Q: My records request for the documents showing how much money the county has spent on a current and ongoing lawsuit. The County states that the information revealing the total money spent is privileged because the case is in active litigation.
It would appear to me that no privileged information concerning the case would be jeopardized by providing the total amount of taxpayer money spent on the this case. Is the County required to provide this information under the Public Records Act?
A: Under the Public Records Act, public records there are two provisions. The first covers records related to “pending” litigation, and the second covers records that are attorney-client communications or attorney-work product protected by the California Evidence Code. It sounds like the County has invoked the exemption related to pending litigation. Please note that the other exemption is also relevant to your question.
In order for the pending litigation exemption to apply two requirements must be met. First, the records sought must have been prepared for use in the litigation. Second the litigation must be ongoing. This exemption only applies to records created for use in litigation, and therefore the fact that the requested record is “involved in litigation” may not be sufficient to allow the agency to withhold the record. It would seem as though attorney bills are not created for use in litigation, but are rather records that are simply involved in litigation.

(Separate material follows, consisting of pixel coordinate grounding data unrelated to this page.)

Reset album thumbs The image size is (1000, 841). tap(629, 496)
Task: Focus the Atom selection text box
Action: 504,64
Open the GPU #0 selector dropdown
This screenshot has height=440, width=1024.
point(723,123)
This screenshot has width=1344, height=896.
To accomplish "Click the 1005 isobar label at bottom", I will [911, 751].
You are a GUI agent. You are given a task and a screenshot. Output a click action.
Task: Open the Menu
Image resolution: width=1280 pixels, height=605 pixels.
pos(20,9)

Note that the rationale for this exemption is avoiding government agencies’ being compelled to harm their own interests in litigation by having to disclose materials prepared for use in the litigation. Accordingly, whether the disclosure of the amount spent in litigation could possibly prejudice the agency in the litigation may be a relevant factor for consideration.
Even if it appears that “pending” litigation exemption does not apply to your request, the attorney-client privilege or attorney-work product doctrine may apply. Government Code section 6254(k) applies to “[r]ecords, the disclosure of which is exempted or prohibited pursuant to federal or state law, including , but not limited to, provisions of the Evidence code relating to privilege.”
Generally speaking, the attorney-client privilege would cover a “confidential communication” between the county and its attorney. “Confidential communication” is defined as “information transmitted between a client and his or her lawyer in the course of that relationship and in confidence by a means which, so far as the client is aware, discloses the information to no third persons other than those who are present to further the interest of the client in the consultation or those to whom disclosure reasonably necessary for the legal opinion formed and the advice given by the lawyer in the course of that relationship.” Evid. Code section 952.
In addition materials created by an attorney in the course of representing a client — particularly those that reflect an attorney’s conclusions, opinions, legal research or theories — are considered attorney work product and are also generally protected from disclosure.
The courts that have addressed this issue have held that although the amount of money paid to attorneys is generally not protected by the attorney-client privilege, itemized statements and descriptions of work in attorney billing statement might reveal the nature of the services in enough detail to warrant protection.
When attorney invoices or agreements are at issue in court cases, the privilege/work product issue is often overcome by having confidential portions of the invoices blacked out or otherwise redacted. This method would likely be consistent with the PRA, which requires that “[a]ny reasonably segregable portion of a record shall be available for inspection by any person requesting the record after deletion of the portions that are exempted by law.” Govt. Code sec. 6253.